### Work to complete
Retype all of the entries word for word.

[Records from a data source]
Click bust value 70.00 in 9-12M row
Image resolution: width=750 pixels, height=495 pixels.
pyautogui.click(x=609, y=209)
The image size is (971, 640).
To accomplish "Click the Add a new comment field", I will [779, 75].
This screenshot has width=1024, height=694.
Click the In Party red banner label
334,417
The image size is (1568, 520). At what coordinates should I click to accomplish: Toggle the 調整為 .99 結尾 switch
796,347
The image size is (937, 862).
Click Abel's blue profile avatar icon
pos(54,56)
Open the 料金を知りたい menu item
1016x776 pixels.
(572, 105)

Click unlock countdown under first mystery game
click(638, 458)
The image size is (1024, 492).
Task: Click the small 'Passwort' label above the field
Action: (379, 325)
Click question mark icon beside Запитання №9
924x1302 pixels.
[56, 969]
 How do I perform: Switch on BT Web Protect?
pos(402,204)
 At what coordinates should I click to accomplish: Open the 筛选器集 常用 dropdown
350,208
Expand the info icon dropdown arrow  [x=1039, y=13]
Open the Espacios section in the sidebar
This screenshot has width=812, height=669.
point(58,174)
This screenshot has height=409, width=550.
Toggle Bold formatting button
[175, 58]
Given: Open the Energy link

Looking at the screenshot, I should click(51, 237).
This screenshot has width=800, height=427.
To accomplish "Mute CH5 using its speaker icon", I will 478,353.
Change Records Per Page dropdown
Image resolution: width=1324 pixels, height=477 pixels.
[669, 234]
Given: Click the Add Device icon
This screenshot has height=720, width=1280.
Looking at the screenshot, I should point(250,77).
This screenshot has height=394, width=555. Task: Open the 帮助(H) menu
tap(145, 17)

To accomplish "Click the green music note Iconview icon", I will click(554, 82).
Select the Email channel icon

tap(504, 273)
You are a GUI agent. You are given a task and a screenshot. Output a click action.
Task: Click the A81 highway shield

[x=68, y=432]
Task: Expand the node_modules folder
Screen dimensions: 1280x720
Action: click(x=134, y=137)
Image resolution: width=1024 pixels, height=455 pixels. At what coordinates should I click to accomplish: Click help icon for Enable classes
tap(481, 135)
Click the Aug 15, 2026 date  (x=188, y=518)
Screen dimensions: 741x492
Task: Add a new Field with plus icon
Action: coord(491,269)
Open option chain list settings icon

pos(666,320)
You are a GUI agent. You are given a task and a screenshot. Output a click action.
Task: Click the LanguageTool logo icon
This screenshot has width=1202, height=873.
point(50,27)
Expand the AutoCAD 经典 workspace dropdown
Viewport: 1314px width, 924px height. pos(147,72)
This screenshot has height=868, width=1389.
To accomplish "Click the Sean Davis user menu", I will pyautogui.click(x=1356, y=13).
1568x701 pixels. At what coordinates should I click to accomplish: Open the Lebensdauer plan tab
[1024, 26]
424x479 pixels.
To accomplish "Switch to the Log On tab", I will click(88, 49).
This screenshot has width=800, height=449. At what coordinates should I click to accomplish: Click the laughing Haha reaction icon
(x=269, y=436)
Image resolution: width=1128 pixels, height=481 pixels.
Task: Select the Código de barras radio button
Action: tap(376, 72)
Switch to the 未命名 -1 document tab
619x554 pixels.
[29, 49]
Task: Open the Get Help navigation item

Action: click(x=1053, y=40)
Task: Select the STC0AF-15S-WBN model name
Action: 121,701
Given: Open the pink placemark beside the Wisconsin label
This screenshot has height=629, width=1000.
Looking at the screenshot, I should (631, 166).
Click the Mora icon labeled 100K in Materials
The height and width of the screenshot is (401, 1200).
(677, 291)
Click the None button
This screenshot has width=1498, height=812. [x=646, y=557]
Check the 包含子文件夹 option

### Answer
Click bust value 70.00 in 9-12M row
Image resolution: width=750 pixels, height=495 pixels.
pyautogui.click(x=609, y=209)
The image size is (971, 640).
To accomplish "Click the Add a new comment field", I will [779, 75].
This screenshot has width=1024, height=694.
Click the In Party red banner label
334,417
The image size is (1568, 520). At what coordinates should I click to accomplish: Toggle the 調整為 .99 結尾 switch
796,347
The image size is (937, 862).
Click Abel's blue profile avatar icon
pos(54,56)
Open the 料金を知りたい menu item
1016x776 pixels.
(572, 105)

Click unlock countdown under first mystery game
click(638, 458)
The image size is (1024, 492).
Task: Click the small 'Passwort' label above the field
Action: (379, 325)
Click question mark icon beside Запитання №9
924x1302 pixels.
[56, 969]
 How do I perform: Switch on BT Web Protect?
pos(402,204)
 At what coordinates should I click to accomplish: Open the 筛选器集 常用 dropdown
350,208
Expand the info icon dropdown arrow  [x=1039, y=13]
Open the Espacios section in the sidebar
This screenshot has width=812, height=669.
point(58,174)
This screenshot has height=409, width=550.
Toggle Bold formatting button
[175, 58]
Given: Open the Energy link

Looking at the screenshot, I should click(51, 237).
This screenshot has width=800, height=427.
To accomplish "Mute CH5 using its speaker icon", I will 478,353.
Change Records Per Page dropdown
Image resolution: width=1324 pixels, height=477 pixels.
[669, 234]
Given: Click the Add Device icon
This screenshot has height=720, width=1280.
Looking at the screenshot, I should point(250,77).
This screenshot has height=394, width=555. Task: Open the 帮助(H) menu
tap(145, 17)

To accomplish "Click the green music note Iconview icon", I will click(554, 82).
Select the Email channel icon

tap(504, 273)
You are a GUI agent. You are given a task and a screenshot. Output a click action.
Task: Click the A81 highway shield

[x=68, y=432]
Task: Expand the node_modules folder
Screen dimensions: 1280x720
Action: click(x=134, y=137)
Image resolution: width=1024 pixels, height=455 pixels. At what coordinates should I click to accomplish: Click help icon for Enable classes
tap(481, 135)
Click the Aug 15, 2026 date  (x=188, y=518)
Screen dimensions: 741x492
Task: Add a new Field with plus icon
Action: coord(491,269)
Open option chain list settings icon

pos(666,320)
You are a GUI agent. You are given a task and a screenshot. Output a click action.
Task: Click the LanguageTool logo icon
This screenshot has width=1202, height=873.
point(50,27)
Expand the AutoCAD 经典 workspace dropdown
Viewport: 1314px width, 924px height. pos(147,72)
This screenshot has height=868, width=1389.
To accomplish "Click the Sean Davis user menu", I will pyautogui.click(x=1356, y=13).
1568x701 pixels. At what coordinates should I click to accomplish: Open the Lebensdauer plan tab
[1024, 26]
424x479 pixels.
To accomplish "Switch to the Log On tab", I will click(88, 49).
This screenshot has width=800, height=449. At what coordinates should I click to accomplish: Click the laughing Haha reaction icon
(x=269, y=436)
Image resolution: width=1128 pixels, height=481 pixels.
Task: Select the Código de barras radio button
Action: tap(376, 72)
Switch to the 未命名 -1 document tab
619x554 pixels.
[29, 49]
Task: Open the Get Help navigation item

Action: click(x=1053, y=40)
Task: Select the STC0AF-15S-WBN model name
Action: 121,701
Given: Open the pink placemark beside the Wisconsin label
This screenshot has height=629, width=1000.
Looking at the screenshot, I should (631, 166).
Click the Mora icon labeled 100K in Materials
The height and width of the screenshot is (401, 1200).
(677, 291)
Click the None button
This screenshot has width=1498, height=812. [x=646, y=557]
Check the 包含子文件夹 option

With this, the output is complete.